*** Begin section ***
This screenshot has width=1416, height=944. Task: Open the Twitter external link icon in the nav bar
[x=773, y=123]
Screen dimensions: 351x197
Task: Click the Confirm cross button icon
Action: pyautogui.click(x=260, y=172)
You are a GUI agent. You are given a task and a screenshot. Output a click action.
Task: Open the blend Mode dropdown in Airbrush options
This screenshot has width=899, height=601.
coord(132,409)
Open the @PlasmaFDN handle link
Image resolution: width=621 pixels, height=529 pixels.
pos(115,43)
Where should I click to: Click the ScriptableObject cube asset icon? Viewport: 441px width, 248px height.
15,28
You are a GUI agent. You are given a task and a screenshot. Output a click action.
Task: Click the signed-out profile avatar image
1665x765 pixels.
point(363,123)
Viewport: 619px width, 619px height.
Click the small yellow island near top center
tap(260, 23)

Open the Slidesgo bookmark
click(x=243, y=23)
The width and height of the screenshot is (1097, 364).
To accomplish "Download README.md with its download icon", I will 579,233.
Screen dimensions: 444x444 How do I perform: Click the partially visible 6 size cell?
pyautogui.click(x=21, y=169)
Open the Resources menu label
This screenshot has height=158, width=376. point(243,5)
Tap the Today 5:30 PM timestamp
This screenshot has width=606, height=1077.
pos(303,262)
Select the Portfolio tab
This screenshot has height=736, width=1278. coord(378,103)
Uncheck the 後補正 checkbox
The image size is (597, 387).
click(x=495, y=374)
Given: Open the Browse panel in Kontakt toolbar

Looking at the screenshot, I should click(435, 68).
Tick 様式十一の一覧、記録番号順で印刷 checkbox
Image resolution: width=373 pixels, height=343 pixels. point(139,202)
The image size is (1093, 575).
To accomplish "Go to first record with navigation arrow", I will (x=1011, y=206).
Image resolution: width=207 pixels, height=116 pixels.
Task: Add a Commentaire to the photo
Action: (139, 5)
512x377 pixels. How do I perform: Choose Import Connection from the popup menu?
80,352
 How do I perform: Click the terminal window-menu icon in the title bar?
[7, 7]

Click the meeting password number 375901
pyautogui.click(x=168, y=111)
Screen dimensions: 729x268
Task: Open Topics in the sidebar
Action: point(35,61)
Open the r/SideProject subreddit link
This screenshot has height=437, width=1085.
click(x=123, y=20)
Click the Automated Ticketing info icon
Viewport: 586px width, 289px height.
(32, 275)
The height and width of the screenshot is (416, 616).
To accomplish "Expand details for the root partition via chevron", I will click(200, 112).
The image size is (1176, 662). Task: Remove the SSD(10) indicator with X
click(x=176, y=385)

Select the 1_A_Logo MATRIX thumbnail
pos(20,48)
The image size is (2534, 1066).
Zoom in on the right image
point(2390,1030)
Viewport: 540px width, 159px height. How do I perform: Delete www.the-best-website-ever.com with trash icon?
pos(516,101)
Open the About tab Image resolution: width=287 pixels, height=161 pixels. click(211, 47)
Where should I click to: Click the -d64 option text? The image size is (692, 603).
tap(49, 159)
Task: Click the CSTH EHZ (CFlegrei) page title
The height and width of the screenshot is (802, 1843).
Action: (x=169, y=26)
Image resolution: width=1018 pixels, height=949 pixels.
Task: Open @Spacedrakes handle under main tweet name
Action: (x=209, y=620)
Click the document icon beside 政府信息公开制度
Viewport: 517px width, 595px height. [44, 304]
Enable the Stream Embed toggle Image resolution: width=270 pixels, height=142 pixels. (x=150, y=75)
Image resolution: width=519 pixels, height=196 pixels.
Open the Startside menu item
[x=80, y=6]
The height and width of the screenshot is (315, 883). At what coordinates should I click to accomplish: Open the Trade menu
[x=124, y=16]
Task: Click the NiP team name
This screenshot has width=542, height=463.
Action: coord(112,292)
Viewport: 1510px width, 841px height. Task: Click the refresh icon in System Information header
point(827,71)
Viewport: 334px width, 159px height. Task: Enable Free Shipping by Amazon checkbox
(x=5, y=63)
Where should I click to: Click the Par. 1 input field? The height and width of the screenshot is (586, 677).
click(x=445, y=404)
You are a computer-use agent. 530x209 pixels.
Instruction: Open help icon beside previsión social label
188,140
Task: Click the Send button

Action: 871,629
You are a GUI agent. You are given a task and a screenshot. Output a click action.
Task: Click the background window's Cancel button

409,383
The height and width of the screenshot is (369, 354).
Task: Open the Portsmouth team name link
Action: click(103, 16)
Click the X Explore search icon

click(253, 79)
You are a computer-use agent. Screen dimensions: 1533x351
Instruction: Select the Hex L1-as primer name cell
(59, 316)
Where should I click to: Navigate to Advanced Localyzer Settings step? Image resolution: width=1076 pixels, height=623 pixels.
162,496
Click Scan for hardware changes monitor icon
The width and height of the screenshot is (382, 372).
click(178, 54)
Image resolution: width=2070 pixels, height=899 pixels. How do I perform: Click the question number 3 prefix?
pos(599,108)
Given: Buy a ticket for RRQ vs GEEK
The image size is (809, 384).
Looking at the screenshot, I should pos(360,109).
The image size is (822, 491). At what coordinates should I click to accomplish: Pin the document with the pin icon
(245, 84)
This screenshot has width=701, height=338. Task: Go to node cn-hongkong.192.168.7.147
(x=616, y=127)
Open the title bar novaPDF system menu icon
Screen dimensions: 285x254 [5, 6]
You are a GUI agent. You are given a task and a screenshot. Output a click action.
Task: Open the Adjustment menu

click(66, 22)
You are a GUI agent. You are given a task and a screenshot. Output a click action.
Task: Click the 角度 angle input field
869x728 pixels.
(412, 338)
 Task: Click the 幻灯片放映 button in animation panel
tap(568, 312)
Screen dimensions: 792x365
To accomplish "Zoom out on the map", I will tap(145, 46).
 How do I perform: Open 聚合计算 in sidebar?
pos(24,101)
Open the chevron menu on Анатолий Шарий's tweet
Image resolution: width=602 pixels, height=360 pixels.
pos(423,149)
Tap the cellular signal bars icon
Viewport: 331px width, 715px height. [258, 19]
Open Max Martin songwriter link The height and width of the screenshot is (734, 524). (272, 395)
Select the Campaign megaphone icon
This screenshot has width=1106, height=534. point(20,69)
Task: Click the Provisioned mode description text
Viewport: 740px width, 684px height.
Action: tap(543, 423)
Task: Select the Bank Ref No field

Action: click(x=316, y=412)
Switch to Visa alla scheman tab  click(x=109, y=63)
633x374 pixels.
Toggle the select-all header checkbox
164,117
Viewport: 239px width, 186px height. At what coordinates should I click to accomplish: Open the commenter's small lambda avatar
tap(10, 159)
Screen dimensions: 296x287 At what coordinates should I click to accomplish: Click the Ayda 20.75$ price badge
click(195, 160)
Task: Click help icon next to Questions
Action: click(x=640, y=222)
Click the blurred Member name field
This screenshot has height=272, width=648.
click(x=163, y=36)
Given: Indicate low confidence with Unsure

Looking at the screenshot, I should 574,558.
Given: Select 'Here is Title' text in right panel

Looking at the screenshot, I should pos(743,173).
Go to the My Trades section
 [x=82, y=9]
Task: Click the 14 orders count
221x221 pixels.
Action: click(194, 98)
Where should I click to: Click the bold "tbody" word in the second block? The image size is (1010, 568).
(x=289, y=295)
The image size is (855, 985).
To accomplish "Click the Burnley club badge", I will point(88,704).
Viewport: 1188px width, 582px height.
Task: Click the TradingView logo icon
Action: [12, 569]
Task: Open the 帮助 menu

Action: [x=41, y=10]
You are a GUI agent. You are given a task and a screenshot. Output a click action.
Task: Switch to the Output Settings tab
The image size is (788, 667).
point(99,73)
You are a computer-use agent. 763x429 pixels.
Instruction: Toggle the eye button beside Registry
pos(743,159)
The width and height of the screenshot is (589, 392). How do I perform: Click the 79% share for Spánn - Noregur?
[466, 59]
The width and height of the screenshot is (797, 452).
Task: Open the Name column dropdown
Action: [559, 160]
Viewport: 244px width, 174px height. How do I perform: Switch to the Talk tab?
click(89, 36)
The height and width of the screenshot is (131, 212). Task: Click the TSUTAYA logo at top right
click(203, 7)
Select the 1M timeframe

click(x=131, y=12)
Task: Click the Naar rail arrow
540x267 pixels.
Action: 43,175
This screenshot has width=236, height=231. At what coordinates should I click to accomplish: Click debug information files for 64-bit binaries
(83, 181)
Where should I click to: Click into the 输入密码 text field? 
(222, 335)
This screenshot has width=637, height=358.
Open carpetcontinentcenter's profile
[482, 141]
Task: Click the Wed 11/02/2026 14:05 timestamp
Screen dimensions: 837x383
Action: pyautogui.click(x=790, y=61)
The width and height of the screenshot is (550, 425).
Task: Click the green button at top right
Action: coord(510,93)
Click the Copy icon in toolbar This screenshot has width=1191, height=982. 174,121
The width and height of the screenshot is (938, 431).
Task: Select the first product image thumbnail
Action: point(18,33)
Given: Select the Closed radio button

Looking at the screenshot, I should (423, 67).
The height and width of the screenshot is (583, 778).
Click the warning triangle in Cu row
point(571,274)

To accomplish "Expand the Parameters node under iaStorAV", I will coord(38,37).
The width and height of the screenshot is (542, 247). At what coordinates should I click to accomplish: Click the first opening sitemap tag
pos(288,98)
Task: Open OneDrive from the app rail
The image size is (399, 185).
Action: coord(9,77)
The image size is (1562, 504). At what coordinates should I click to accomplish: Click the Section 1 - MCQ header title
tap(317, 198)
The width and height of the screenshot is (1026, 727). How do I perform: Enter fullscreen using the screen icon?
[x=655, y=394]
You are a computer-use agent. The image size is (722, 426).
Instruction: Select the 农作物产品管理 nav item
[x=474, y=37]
*** End section ***
Work order: Repeat word for word the lines above that run from the line containing "Task: Open the blend" through the line containing "Tap the Today 5:30 PM timestamp", both ends included, and nothing else.

Answer to this exercise:
Task: Open the blend Mode dropdown in Airbrush options
This screenshot has width=899, height=601.
coord(132,409)
Open the @PlasmaFDN handle link
Image resolution: width=621 pixels, height=529 pixels.
pos(115,43)
Where should I click to: Click the ScriptableObject cube asset icon? Viewport: 441px width, 248px height.
15,28
You are a GUI agent. You are given a task and a screenshot. Output a click action.
Task: Click the signed-out profile avatar image
1665x765 pixels.
point(363,123)
Viewport: 619px width, 619px height.
Click the small yellow island near top center
tap(260, 23)

Open the Slidesgo bookmark
click(x=243, y=23)
The width and height of the screenshot is (1097, 364).
To accomplish "Download README.md with its download icon", I will 579,233.
Screen dimensions: 444x444 How do I perform: Click the partially visible 6 size cell?
pyautogui.click(x=21, y=169)
Open the Resources menu label
This screenshot has height=158, width=376. point(243,5)
Tap the Today 5:30 PM timestamp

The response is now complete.